Sua Excelência o Senhor Primeiro-Ministro, Luís Montenegro, aqui sim estamos cansados, batemos em fogos que reacendem mal o apagamos e vemos chamas para onde quer que olhemos. Aqui estamos estafados de andar a salvar o que é nosso e o que muitos abandonam, neste lugar que para muitos só serve para arrecadar votos. Aqui estamos completamente exaustos de fazer aquilo que devia ser feito pelas equipas que nos governam, não entendo como é possível estar cansado depois de ter visto o Interior a arder sentado numa espreguiçadeira numa praia do Algarve e a jantar no Pontal.
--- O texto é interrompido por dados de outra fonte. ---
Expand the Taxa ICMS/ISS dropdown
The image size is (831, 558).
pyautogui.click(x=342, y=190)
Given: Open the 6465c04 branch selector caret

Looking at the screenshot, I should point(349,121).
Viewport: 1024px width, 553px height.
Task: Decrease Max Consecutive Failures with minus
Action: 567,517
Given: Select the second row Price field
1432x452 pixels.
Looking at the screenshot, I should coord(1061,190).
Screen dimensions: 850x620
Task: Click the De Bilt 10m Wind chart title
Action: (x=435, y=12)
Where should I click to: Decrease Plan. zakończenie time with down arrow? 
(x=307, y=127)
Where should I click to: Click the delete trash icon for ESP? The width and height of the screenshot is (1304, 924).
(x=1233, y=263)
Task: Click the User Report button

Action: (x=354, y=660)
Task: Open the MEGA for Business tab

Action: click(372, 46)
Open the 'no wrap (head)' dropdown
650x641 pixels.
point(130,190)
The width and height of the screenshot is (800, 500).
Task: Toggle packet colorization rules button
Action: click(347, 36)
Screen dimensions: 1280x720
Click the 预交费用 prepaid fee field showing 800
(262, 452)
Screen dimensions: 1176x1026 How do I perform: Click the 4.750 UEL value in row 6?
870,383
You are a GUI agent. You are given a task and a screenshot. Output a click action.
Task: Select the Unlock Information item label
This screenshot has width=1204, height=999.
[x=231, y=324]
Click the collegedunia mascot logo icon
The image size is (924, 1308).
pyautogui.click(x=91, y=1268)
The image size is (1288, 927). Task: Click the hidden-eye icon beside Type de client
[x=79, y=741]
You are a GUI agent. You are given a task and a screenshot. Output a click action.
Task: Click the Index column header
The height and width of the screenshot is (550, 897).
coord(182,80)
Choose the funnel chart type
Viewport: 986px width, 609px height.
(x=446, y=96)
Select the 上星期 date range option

Entendam, Suas Excelências, aqui não gostamos do desprezo, somos pessoas que se unem quando o mal nos bate à porta, não baixamos os braços quando a luta que não é nossa passa para o nosso lado mesmo que sintamos que estamos entregues à nossa própria mercê, bem como na valentia, coragem e dedicação dos Bombeiros que não têm mãos a medir. 

Julgo que não estamos a pedir muito, pedimos o essencial, que não nos deixem esquecidos, que olhem para nós como parte de um Portugal que deve ser inteiro e não com linhas traçadas que o dividem a nível geográfico, social e cultural. Não somos o que nos pintam nas televisões, somos mulheres e homens íntegros, responsáveis e com um amor incondicional pelo Interior. 

Não nos deem mais motivos para chorar, já nos basta chorar por aquilo que o fogo nos leva.